**Your task**
In the stretch from the line containing "The width and height of the screenshot is (1920, 969)." through the end of the items, switch every "screenshot" to "screen image" and keep everything else the same. Leave the pictures out of your answer.

(Collected data)

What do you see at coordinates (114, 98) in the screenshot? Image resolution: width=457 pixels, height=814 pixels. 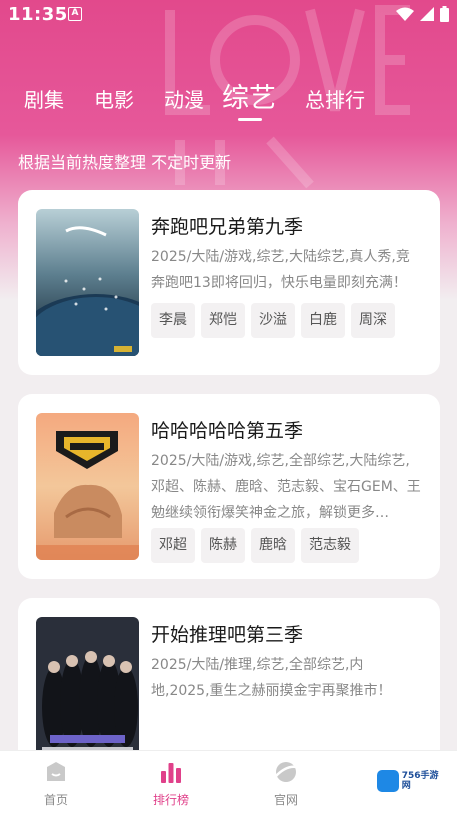 I see `tab-movies: 电影` at bounding box center [114, 98].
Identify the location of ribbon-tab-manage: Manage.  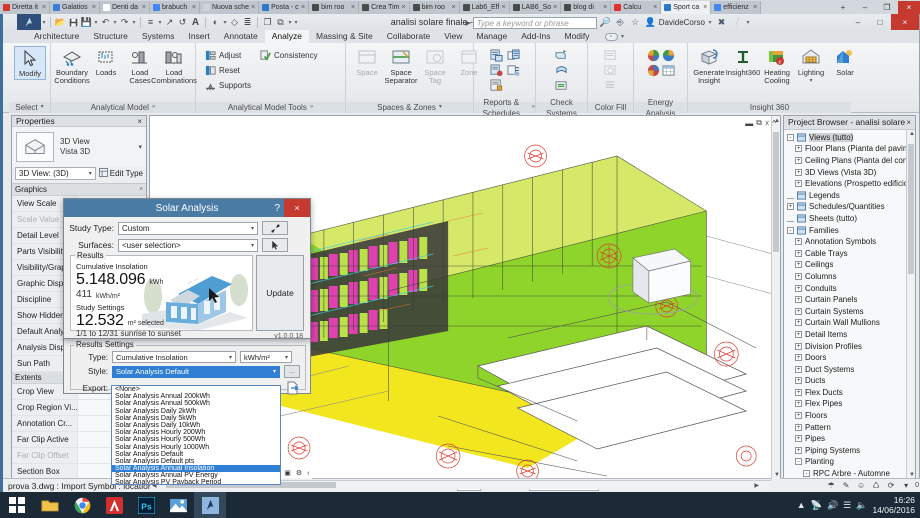
(492, 36).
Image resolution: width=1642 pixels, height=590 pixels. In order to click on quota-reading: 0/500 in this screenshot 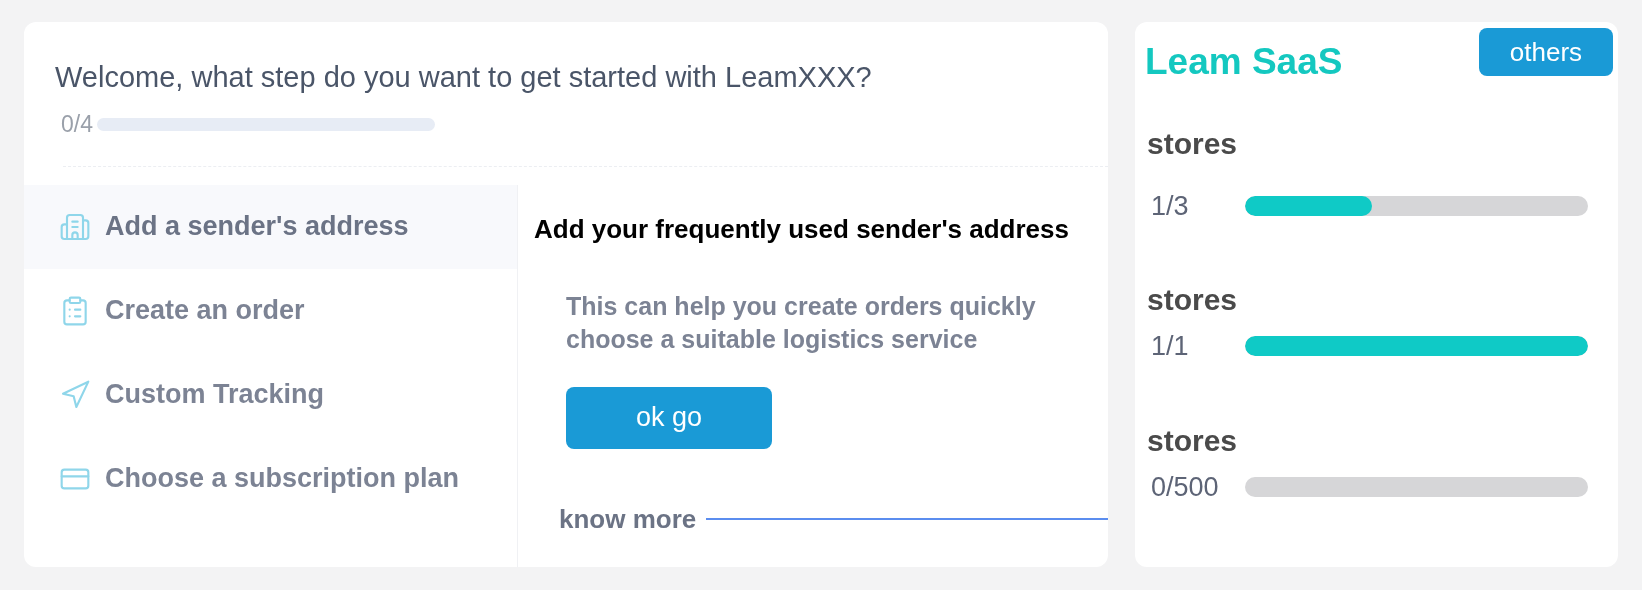, I will do `click(1185, 487)`.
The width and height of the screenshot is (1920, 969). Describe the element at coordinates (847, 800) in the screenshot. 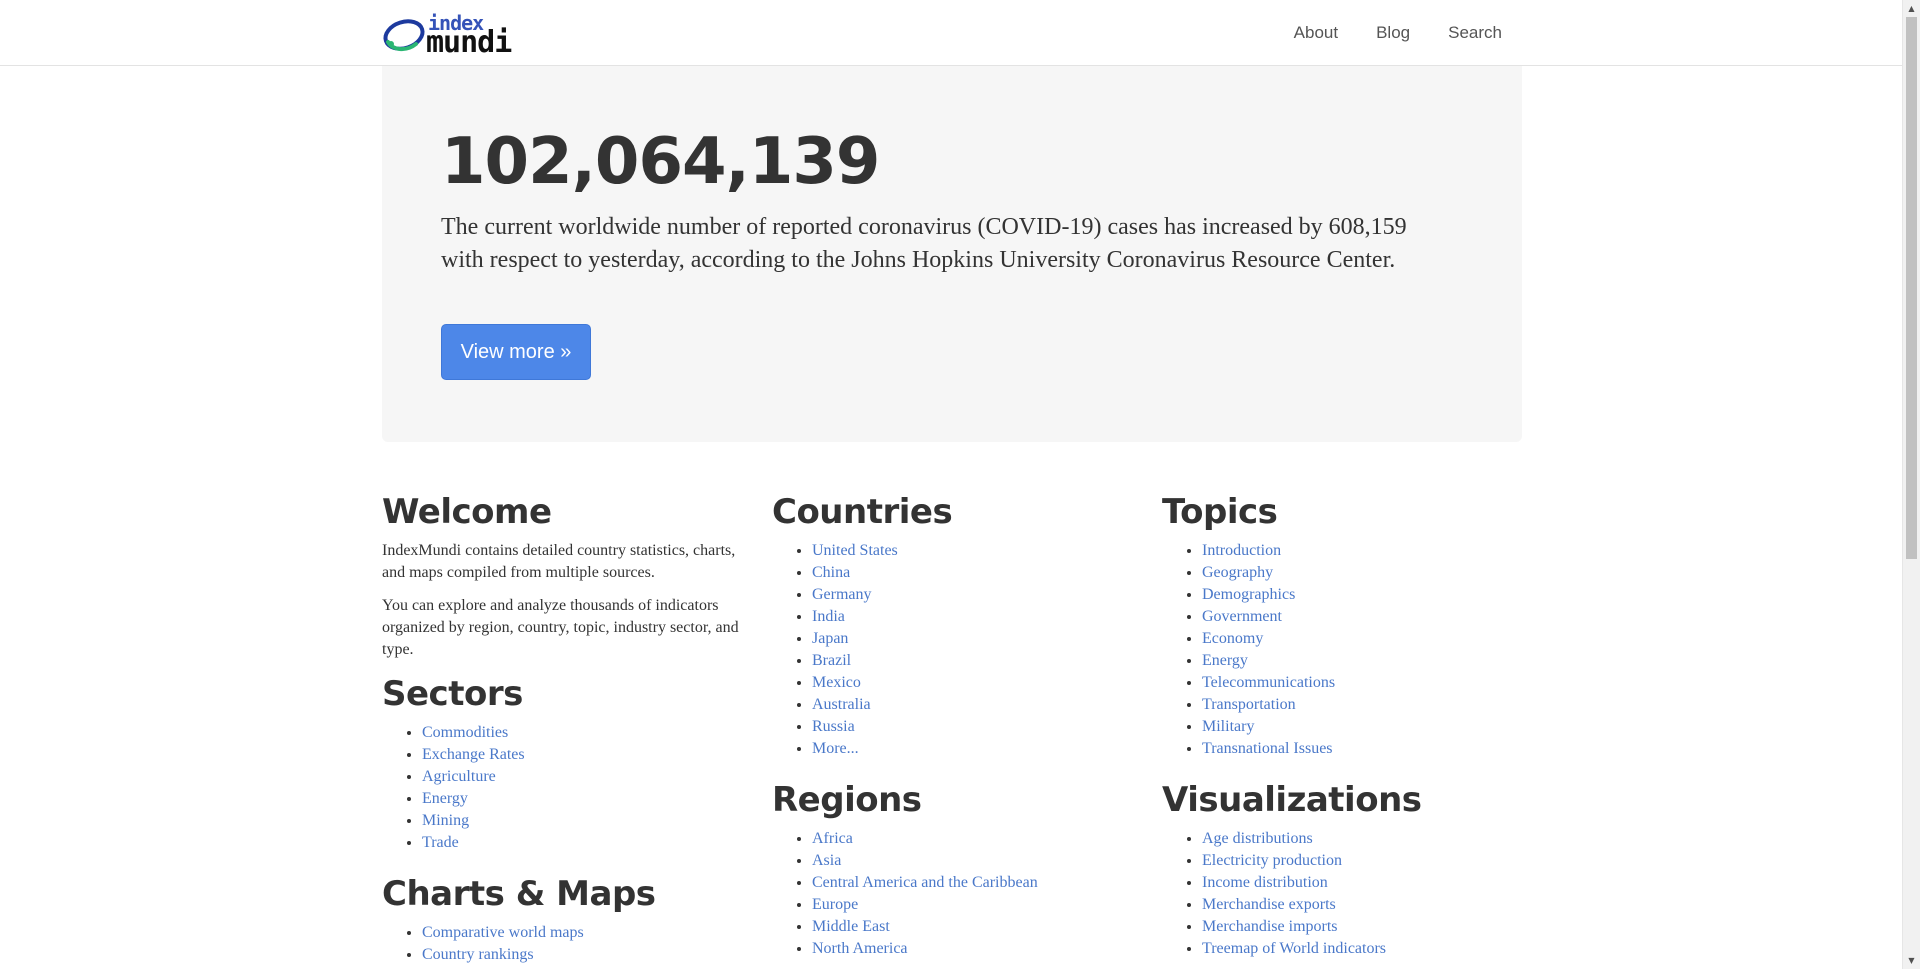

I see `regions-heading: Regions` at that location.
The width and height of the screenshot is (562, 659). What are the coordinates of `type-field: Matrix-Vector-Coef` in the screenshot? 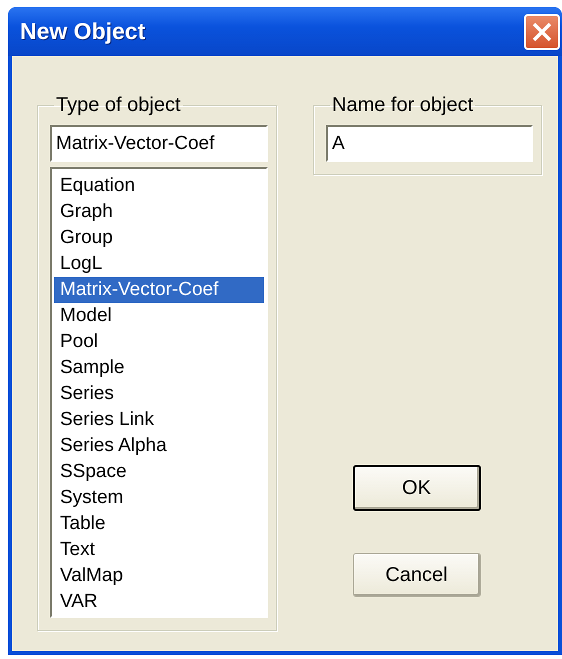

**Answer for the task**
The width and height of the screen image is (1920, 969). Describe the element at coordinates (847, 800) in the screen image. 

I see `regions-heading: Regions` at that location.
The width and height of the screen image is (562, 659). What are the coordinates of `type-field: Matrix-Vector-Coef` in the screen image? 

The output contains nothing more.